Stored items >>
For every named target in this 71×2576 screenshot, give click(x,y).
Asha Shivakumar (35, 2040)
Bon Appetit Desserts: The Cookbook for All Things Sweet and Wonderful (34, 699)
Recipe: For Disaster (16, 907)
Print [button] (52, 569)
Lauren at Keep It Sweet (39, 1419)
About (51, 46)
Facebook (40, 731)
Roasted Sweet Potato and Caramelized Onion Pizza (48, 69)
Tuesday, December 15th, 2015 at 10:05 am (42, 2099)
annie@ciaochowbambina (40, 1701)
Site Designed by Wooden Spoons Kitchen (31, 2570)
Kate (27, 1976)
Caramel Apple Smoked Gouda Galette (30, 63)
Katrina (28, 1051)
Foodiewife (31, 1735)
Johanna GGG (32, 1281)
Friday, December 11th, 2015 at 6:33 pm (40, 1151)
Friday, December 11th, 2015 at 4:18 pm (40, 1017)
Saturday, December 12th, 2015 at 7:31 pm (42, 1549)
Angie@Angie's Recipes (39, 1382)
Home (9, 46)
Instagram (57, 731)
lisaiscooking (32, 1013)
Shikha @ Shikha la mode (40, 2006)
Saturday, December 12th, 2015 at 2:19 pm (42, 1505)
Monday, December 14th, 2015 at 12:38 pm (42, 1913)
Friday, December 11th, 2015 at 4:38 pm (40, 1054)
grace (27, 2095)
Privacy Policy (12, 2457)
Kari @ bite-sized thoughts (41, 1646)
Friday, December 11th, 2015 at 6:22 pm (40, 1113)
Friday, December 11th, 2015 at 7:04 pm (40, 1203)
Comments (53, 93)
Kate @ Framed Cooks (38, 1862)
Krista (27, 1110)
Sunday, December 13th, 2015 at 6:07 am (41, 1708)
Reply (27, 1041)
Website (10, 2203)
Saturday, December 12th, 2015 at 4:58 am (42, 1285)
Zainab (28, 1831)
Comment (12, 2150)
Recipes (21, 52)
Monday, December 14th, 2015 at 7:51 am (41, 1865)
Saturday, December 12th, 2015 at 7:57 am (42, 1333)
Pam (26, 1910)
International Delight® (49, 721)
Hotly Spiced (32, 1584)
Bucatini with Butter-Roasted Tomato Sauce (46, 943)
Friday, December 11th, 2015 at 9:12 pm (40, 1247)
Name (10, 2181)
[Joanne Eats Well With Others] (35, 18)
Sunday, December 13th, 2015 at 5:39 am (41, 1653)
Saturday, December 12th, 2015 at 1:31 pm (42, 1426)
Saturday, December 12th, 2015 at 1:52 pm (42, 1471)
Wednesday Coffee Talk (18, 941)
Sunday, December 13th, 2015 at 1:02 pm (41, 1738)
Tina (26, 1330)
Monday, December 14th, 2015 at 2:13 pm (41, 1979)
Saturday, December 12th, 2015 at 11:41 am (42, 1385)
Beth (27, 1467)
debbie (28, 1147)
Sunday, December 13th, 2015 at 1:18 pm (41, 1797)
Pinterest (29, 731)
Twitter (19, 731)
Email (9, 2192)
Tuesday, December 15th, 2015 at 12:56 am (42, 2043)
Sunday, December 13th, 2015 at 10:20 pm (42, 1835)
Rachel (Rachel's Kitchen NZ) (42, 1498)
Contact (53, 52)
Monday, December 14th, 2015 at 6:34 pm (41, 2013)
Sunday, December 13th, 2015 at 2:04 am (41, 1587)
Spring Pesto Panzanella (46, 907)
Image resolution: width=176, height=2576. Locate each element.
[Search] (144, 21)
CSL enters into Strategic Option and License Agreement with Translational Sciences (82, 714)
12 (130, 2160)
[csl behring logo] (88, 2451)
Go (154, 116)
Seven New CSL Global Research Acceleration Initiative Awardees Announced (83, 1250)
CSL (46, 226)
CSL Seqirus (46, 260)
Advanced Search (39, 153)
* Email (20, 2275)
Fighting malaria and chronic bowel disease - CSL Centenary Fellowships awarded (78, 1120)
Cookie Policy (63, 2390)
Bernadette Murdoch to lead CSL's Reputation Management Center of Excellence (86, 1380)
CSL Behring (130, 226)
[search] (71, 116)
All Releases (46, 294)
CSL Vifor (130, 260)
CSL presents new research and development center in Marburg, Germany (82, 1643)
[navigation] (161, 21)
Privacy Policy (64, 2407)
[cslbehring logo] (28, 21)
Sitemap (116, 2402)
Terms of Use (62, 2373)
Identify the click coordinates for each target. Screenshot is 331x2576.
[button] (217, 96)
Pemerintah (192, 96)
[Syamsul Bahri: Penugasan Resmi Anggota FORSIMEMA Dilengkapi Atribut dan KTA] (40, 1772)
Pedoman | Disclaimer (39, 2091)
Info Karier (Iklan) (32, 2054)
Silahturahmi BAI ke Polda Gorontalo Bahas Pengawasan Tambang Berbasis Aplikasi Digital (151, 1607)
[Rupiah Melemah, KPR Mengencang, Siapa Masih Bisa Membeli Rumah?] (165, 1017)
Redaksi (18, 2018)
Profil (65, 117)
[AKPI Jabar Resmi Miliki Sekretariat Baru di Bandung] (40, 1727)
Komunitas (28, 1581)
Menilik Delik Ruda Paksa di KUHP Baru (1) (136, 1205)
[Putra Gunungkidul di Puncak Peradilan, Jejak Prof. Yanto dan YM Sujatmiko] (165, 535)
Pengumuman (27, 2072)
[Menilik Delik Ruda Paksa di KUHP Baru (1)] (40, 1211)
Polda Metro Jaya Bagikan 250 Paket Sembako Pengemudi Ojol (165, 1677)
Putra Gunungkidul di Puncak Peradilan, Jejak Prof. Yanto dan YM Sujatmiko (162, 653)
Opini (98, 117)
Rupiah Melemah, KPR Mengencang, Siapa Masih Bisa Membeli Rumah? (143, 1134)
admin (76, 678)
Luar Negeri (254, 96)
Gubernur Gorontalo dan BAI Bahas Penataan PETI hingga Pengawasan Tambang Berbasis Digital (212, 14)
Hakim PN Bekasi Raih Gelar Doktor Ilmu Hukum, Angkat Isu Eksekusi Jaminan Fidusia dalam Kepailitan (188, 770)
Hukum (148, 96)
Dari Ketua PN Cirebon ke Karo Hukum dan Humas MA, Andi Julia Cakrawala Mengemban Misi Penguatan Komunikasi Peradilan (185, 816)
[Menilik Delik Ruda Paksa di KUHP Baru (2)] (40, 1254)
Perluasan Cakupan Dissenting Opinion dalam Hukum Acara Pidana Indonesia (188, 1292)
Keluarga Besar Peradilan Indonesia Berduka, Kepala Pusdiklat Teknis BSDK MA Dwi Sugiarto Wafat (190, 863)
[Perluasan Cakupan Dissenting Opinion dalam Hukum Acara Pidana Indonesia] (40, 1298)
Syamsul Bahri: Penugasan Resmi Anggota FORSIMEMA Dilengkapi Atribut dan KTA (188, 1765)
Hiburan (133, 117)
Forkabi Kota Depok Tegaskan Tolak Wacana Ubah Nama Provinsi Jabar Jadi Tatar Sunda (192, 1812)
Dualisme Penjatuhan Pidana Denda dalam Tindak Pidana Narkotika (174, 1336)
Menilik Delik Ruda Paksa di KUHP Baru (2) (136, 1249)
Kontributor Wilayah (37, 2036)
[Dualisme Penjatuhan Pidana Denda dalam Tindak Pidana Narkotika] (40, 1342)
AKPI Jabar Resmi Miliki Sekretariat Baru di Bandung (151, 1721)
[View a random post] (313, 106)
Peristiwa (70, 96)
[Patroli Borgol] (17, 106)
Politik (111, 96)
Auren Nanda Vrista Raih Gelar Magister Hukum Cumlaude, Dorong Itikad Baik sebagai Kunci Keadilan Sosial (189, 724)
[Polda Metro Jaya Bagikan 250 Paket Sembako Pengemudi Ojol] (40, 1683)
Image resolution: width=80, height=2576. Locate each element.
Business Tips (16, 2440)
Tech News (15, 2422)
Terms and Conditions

Task objective >> The data above must be returned in full, exactly as written.

Your solution >>
For every named target in this 71×2576 screenshot, give click(x,y).
Asha Shivakumar (35, 2040)
Bon Appetit Desserts: The Cookbook for All Things Sweet and Wonderful (34, 699)
Recipe: For Disaster (16, 907)
Print [button] (52, 569)
Lauren at Keep It Sweet (39, 1419)
About (51, 46)
Facebook (40, 731)
Roasted Sweet Potato and Caramelized Onion Pizza (48, 69)
Tuesday, December 15th, 2015 at 10:05 am (42, 2099)
annie@ciaochowbambina (40, 1701)
Site Designed by Wooden Spoons Kitchen (31, 2570)
Kate (27, 1976)
Caramel Apple Smoked Gouda Galette (30, 63)
Katrina (28, 1051)
Foodiewife (31, 1735)
Johanna GGG (32, 1281)
Friday, December 11th, 2015 at 6:33 pm (40, 1151)
Friday, December 11th, 2015 at 4:18 pm (40, 1017)
Saturday, December 12th, 2015 at 7:31 pm (42, 1549)
Angie@Angie's Recipes (39, 1382)
Home (9, 46)
Instagram (57, 731)
lisaiscooking (32, 1013)
Shikha @ Shikha la mode (40, 2006)
Saturday, December 12th, 2015 at 2:19 pm (42, 1505)
Monday, December 14th, 2015 at 12:38 pm (42, 1913)
Friday, December 11th, 2015 at 4:38 pm (40, 1054)
grace (27, 2095)
Privacy Policy (12, 2457)
Kari @ bite-sized thoughts (41, 1646)
Friday, December 11th, 2015 at 6:22 pm (40, 1113)
Friday, December 11th, 2015 at 7:04 pm (40, 1203)
Comments (53, 93)
Kate @ Framed Cooks (38, 1862)
Krista (27, 1110)
Sunday, December 13th, 2015 at 6:07 am (41, 1708)
Reply (27, 1041)
Website (10, 2203)
Saturday, December 12th, 2015 at 4:58 am (42, 1285)
Zainab (28, 1831)
Comment (12, 2150)
Recipes (21, 52)
Monday, December 14th, 2015 at 7:51 am (41, 1865)
Saturday, December 12th, 2015 at 7:57 am (42, 1333)
Pam (26, 1910)
International Delight® (49, 721)
Hotly Spiced (32, 1584)
Bucatini with Butter-Roasted Tomato Sauce (46, 943)
Friday, December 11th, 2015 at 9:12 pm (40, 1247)
Name (10, 2181)
[Joanne Eats Well With Others] (35, 18)
Sunday, December 13th, 2015 at 5:39 am (41, 1653)
Saturday, December 12th, 2015 at 1:31 pm (42, 1426)
Saturday, December 12th, 2015 at 1:52 pm (42, 1471)
Wednesday Coffee Talk (18, 941)
Sunday, December 13th, 2015 at 1:02 pm (41, 1738)
Tina (26, 1330)
Monday, December 14th, 2015 at 2:13 pm (41, 1979)
Saturday, December 12th, 2015 at 11:41 am (42, 1385)
Beth (27, 1467)
debbie (28, 1147)
Sunday, December 13th, 2015 at 1:18 pm (41, 1797)
Pinterest (29, 731)
Twitter (19, 731)
Email (9, 2192)
Tuesday, December 15th, 2015 at 12:56 am (42, 2043)
Sunday, December 13th, 2015 at 10:20 pm (42, 1835)
Rachel (Rachel's Kitchen NZ) (42, 1498)
Contact (53, 52)
Monday, December 14th, 2015 at 6:34 pm (41, 2013)
Sunday, December 13th, 2015 at 2:04 am (41, 1587)
Spring Pesto Panzanella (46, 907)
Image resolution: width=176, height=2576. Locate each element.
[Search] (144, 21)
CSL enters into Strategic Option and License Agreement with Translational Sciences (82, 714)
12 (130, 2160)
[csl behring logo] (88, 2451)
Go (154, 116)
Seven New CSL Global Research Acceleration Initiative Awardees Announced (83, 1250)
CSL (46, 226)
CSL Seqirus (46, 260)
Advanced Search (39, 153)
* Email (20, 2275)
Fighting malaria and chronic bowel disease - CSL Centenary Fellowships awarded (78, 1120)
Cookie Policy (63, 2390)
Bernadette Murdoch to lead CSL's Reputation Management Center of Excellence (86, 1380)
CSL Behring (130, 226)
[search] (71, 116)
All Releases (46, 294)
CSL Vifor (130, 260)
CSL presents new research and development center in Marburg, Germany (82, 1643)
[navigation] (161, 21)
Privacy Policy (64, 2407)
[cslbehring logo] (28, 21)
Sitemap (116, 2402)
Terms of Use (62, 2373)
Identify the click coordinates for each target. Screenshot is 331x2576.
[button] (217, 96)
Pemerintah (192, 96)
[Syamsul Bahri: Penugasan Resmi Anggota FORSIMEMA Dilengkapi Atribut dan KTA] (40, 1772)
Pedoman | Disclaimer (39, 2091)
Info Karier (Iklan) (32, 2054)
Silahturahmi BAI ke Polda Gorontalo Bahas Pengawasan Tambang Berbasis Aplikasi Digital (151, 1607)
[Rupiah Melemah, KPR Mengencang, Siapa Masih Bisa Membeli Rumah?] (165, 1017)
Redaksi (18, 2018)
Profil (65, 117)
[AKPI Jabar Resmi Miliki Sekretariat Baru di Bandung] (40, 1727)
Komunitas (28, 1581)
Menilik Delik Ruda Paksa di KUHP Baru (1) (136, 1205)
[Putra Gunungkidul di Puncak Peradilan, Jejak Prof. Yanto dan YM Sujatmiko] (165, 535)
Pengumuman (27, 2072)
[Menilik Delik Ruda Paksa di KUHP Baru (1)] (40, 1211)
Polda Metro Jaya Bagikan 250 Paket Sembako Pengemudi Ojol (165, 1677)
Putra Gunungkidul di Puncak Peradilan, Jejak Prof. Yanto dan YM Sujatmiko (162, 653)
Opini (98, 117)
Rupiah Melemah, KPR Mengencang, Siapa Masih Bisa Membeli Rumah? (143, 1134)
admin (76, 678)
Luar Negeri (254, 96)
Gubernur Gorontalo dan BAI Bahas Penataan PETI hingga Pengawasan Tambang Berbasis Digital (212, 14)
Hakim PN Bekasi Raih Gelar Doktor Ilmu Hukum, Angkat Isu Eksekusi Jaminan Fidusia dalam Kepailitan (188, 770)
Hukum (148, 96)
Dari Ketua PN Cirebon ke Karo Hukum dan Humas MA, Andi Julia Cakrawala Mengemban Misi Penguatan Komunikasi Peradilan (185, 816)
[Menilik Delik Ruda Paksa di KUHP Baru (2)] (40, 1254)
Perluasan Cakupan Dissenting Opinion dalam Hukum Acara Pidana Indonesia (188, 1292)
Keluarga Besar Peradilan Indonesia Berduka, Kepala Pusdiklat Teknis BSDK MA Dwi Sugiarto Wafat (190, 863)
[Perluasan Cakupan Dissenting Opinion dalam Hukum Acara Pidana Indonesia] (40, 1298)
Syamsul Bahri: Penugasan Resmi Anggota FORSIMEMA Dilengkapi Atribut dan KTA (188, 1765)
Hiburan (133, 117)
Forkabi Kota Depok Tegaskan Tolak Wacana Ubah Nama Provinsi Jabar Jadi Tatar Sunda (192, 1812)
Dualisme Penjatuhan Pidana Denda dalam Tindak Pidana Narkotika (174, 1336)
Menilik Delik Ruda Paksa di KUHP Baru (2) (136, 1249)
Kontributor Wilayah (37, 2036)
[Dualisme Penjatuhan Pidana Denda dalam Tindak Pidana Narkotika] (40, 1342)
AKPI Jabar Resmi Miliki Sekretariat Baru di Bandung (151, 1721)
[View a random post] (313, 106)
Peristiwa (70, 96)
[Patroli Borgol] (17, 106)
Politik (111, 96)
Auren Nanda Vrista Raih Gelar Magister Hukum Cumlaude, Dorong Itikad Baik sebagai Kunci Keadilan Sosial (189, 724)
[Polda Metro Jaya Bagikan 250 Paket Sembako Pengemudi Ojol] (40, 1683)
Image resolution: width=80, height=2576. Locate each element.
Business Tips (16, 2440)
Tech News (15, 2422)
Terms and Conditions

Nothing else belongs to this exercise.